**Excerpted text**.
Hey there, time traveller!
This article was published 27/03/2017 (3148 days ago), so information in it may no longer be current.

DEAR MISS LONELYHEARTS: My lover and I are both dominant personalities and naturally gravitate to wanting the dominant position in sexual adventures. He usually wins because I let him, but I want more of a 50-50 deal. Neither of us is very good at submission, but he’s hopeless. We often end up like two tigers in the sack, which is fun, but the constant competition is tiring. Don’t tell me to relax and be his full-time submissive. Getting him to be my sub is a struggle. Got any suggestions?

— Unhappy With Imbalance, Downtown

Dear Unhappy With Imbalance: Take these decisions out of both your hands. When you want to play power games in bed, reach into a special box in your bedroom and draw for positions for the night. You can also have a paper you draw where one position turns into another, in the development of the scene, so you both get a chance to be dominant. That should restore some balance. Good luck, tigers!

Dear Miss Lonelyhearts: I’ve been told I laugh in my sleep and I wonder if there is any problem with this, other than my partner waking up because I’m laughing out loud. She says she thinks it’s cute even though it wakes her up. I wonder if she’s just being nice. Should I worry about this?

Source records:
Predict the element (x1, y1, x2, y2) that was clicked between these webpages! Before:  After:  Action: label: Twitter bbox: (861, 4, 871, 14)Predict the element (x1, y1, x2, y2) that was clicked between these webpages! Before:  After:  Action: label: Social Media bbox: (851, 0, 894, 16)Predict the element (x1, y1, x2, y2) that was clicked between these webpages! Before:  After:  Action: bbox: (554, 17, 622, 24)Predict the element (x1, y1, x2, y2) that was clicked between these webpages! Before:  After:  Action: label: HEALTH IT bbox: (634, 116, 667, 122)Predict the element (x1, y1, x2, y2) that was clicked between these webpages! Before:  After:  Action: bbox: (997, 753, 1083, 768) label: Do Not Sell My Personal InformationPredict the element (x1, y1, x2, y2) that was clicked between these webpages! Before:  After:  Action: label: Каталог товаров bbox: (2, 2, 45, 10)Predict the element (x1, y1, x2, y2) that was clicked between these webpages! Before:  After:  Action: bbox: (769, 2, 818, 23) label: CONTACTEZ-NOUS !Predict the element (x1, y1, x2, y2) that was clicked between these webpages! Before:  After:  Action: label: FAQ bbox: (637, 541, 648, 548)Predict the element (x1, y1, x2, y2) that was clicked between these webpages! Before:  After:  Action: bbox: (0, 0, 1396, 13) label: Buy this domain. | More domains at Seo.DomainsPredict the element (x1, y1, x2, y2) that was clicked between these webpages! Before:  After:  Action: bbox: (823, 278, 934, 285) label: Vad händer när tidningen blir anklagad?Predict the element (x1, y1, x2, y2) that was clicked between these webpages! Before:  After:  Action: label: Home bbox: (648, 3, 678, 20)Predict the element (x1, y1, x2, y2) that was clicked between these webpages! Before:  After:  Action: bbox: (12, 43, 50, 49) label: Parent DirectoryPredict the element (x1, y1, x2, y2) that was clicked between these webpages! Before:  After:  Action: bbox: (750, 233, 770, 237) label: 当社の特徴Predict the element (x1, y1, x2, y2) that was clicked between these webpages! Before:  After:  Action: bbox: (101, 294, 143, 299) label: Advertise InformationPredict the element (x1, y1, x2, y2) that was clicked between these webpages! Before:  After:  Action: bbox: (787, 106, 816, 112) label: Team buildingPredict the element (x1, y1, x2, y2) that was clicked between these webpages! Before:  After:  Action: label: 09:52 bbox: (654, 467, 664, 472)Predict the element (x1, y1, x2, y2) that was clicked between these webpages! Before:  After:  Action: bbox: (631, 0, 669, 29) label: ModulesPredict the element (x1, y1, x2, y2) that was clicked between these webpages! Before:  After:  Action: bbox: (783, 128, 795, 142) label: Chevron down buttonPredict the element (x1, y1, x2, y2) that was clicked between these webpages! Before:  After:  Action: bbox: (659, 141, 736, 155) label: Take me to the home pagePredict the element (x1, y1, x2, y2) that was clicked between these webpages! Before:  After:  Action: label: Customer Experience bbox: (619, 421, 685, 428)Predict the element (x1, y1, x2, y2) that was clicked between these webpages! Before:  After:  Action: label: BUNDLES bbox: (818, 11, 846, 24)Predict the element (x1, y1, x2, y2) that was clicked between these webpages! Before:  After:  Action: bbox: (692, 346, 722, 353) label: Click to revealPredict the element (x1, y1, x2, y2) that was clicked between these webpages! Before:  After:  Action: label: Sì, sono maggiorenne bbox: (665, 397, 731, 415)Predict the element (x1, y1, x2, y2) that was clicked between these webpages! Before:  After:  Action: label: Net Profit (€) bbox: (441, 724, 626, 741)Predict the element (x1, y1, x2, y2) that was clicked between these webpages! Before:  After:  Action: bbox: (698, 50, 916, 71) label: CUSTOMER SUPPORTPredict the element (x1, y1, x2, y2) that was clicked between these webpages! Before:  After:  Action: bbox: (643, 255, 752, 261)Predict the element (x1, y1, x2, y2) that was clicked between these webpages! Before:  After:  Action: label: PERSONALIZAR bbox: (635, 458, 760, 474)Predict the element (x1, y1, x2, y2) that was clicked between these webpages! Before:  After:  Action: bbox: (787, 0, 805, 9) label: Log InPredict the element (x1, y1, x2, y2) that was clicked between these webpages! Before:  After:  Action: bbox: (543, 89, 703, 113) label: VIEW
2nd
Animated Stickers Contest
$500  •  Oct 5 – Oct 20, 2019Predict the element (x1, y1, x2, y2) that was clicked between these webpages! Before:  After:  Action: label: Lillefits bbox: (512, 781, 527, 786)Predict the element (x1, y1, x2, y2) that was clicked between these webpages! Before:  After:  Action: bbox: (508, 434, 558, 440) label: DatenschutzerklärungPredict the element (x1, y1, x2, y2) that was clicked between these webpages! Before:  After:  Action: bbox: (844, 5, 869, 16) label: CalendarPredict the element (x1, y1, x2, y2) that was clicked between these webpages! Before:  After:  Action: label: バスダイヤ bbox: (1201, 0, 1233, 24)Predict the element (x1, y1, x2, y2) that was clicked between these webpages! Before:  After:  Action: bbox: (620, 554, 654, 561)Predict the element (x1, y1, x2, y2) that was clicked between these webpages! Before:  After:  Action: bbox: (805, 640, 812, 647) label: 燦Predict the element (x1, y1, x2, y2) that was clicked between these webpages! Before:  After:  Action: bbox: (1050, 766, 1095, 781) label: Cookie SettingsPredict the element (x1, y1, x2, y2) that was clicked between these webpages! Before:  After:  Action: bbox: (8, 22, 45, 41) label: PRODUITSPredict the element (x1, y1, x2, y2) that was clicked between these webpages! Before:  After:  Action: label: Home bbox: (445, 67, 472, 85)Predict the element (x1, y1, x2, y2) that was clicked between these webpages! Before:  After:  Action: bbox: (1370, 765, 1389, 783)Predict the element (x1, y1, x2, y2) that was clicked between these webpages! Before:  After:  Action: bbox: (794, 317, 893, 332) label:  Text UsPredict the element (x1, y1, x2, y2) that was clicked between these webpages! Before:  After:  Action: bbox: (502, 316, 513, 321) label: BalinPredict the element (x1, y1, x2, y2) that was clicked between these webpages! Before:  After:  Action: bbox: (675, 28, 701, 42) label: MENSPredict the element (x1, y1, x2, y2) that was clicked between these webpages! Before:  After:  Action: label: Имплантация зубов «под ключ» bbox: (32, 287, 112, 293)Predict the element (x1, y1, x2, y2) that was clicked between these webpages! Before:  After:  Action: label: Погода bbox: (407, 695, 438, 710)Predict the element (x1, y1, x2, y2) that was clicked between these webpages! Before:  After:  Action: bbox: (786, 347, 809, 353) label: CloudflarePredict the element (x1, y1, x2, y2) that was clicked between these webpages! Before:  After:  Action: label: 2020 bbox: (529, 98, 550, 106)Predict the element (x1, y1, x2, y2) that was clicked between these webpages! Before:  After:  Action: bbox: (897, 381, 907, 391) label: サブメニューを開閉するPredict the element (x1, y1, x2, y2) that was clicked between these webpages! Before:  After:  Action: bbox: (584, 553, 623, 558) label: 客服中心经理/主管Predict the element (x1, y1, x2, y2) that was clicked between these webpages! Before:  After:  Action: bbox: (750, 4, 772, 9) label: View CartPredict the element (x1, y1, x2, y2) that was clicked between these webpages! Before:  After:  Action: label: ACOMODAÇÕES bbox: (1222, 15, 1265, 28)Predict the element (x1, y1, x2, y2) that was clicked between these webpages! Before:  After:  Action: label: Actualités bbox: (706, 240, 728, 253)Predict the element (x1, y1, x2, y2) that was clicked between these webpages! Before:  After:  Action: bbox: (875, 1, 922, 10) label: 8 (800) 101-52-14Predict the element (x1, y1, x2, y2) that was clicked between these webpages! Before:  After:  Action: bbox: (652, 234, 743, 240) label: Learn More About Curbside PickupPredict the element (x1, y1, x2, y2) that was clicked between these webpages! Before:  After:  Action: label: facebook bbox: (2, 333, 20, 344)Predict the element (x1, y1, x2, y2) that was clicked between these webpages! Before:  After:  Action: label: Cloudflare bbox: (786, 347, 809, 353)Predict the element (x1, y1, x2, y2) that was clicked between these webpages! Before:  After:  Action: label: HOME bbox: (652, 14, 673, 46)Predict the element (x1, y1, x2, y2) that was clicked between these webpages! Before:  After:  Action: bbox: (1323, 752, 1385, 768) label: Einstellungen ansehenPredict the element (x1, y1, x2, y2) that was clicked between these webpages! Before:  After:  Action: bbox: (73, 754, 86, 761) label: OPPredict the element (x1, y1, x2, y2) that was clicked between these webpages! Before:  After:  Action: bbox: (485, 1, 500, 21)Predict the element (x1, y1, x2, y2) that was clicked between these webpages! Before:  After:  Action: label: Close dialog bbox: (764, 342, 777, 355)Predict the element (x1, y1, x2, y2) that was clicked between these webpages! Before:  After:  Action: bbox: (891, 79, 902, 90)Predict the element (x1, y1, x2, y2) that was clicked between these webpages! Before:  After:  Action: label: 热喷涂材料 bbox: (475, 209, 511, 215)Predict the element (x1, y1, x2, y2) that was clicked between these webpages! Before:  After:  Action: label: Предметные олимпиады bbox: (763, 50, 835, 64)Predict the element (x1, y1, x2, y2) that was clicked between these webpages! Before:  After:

**Problem to work on**. Reproduce the advice column text between "DEAR MISS LONELYHEARTS: My" and "Got any suggestions?", inclusive. None of the source records are needed here.

**Solution to this task**.
DEAR MISS LONELYHEARTS: My lover and I are both dominant personalities and naturally gravitate to wanting the dominant position in sexual adventures. He usually wins because I let him, but I want more of a 50-50 deal. Neither of us is very good at submission, but he’s hopeless. We often end up like two tigers in the sack, which is fun, but the constant competition is tiring. Don’t tell me to relax and be his full-time submissive. Getting him to be my sub is a struggle. Got any suggestions?